Boyun Ağrısının Süreci
Başlangıçta sadece kas ağrısı ve kas tutulması şeklinde kendini gösteren bu rahatsızlık; hareketsizlik, ters ve ani hareketler, ağır kaldırma, boynu öne doğru zorlama, yanlış egzersiz, stres ve genetik olarak bağ dokularının zayıf olması gibi pek çok faktörden etkileniyor. Gürkan, “Hastaların yeni başlayan akut ağrıları ve tutulmalardan birkaç hafta içerisinde kurtulması mümkün. Ancak ağrıların omurlar arasındaki disklerde hasara yol açması, oradan taşan maddelerin sinire dokunması ve bununla beraber kolumuzda da ağrı oluşması durumunda mutlaka doktor muayenesi yapmak gerekir” diyor.
Teşhiste kişinin tüm omurgasını mutlaka görmek gerektiğinin altını çizen Gürkan, “Kıyafetle yapılan bir muayene bile yanlış sonuca götürebilir. Boyun ve sırttaki eğrilikler, kas zayıflıkları, asimetrik görünümler, bir omzun düşük olması, kürek kemiğinin daha çıkıntılı olması, boyun hareketlerindeki kısıtlanmalar ve ağrılar, boynun tam dönmemesi ya da tam arkaya gitmemesi anormal durumlardır” diyor.
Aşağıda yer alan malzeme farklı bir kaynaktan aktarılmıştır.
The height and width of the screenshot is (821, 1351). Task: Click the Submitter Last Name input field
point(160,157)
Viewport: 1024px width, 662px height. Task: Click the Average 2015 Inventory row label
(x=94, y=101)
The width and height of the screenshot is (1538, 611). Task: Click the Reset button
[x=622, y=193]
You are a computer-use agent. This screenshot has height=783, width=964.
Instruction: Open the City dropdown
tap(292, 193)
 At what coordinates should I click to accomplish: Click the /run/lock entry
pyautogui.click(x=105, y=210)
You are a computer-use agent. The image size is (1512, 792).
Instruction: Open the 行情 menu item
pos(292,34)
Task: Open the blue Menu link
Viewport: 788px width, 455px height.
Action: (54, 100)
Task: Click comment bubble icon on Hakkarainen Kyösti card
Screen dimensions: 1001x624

Boyun Ağrılarında Fizik Tedavi
Uzm. Dr. Elif Gürkan’a göre fizik tedavide hastanın kaslarındaki sıkışan noktaları açılıyor. Eğer ciddi bir kuvvet kaybı veya fıtık düşüncesi varsa emar ve röntgen düşünülüyor. Gürkan, “Fizik tedavi egzersiz programları doğru yapıldığı, özellikle manuel tedavi ile birleştirildiği zaman son derece faydalı. Özellikle problem ilerlemeden yapılırsa hastanın uzun dönemde şikâyetlerinin azalmasına ve ilerleyen zamanlar için ciddi bir önleyici tedavi olma önemine sahip” diyor. Gürkan, boyun etrafındaki omurganın derinlerine yerleşen kasların kuvvetlenmesine ve eklem kısıtlama hareketlerinin açılmasına yönelik germe hareketleri ve esnetme hareketlerinin aynı anda yapılmasının da önemli olduğunu vurguluyor.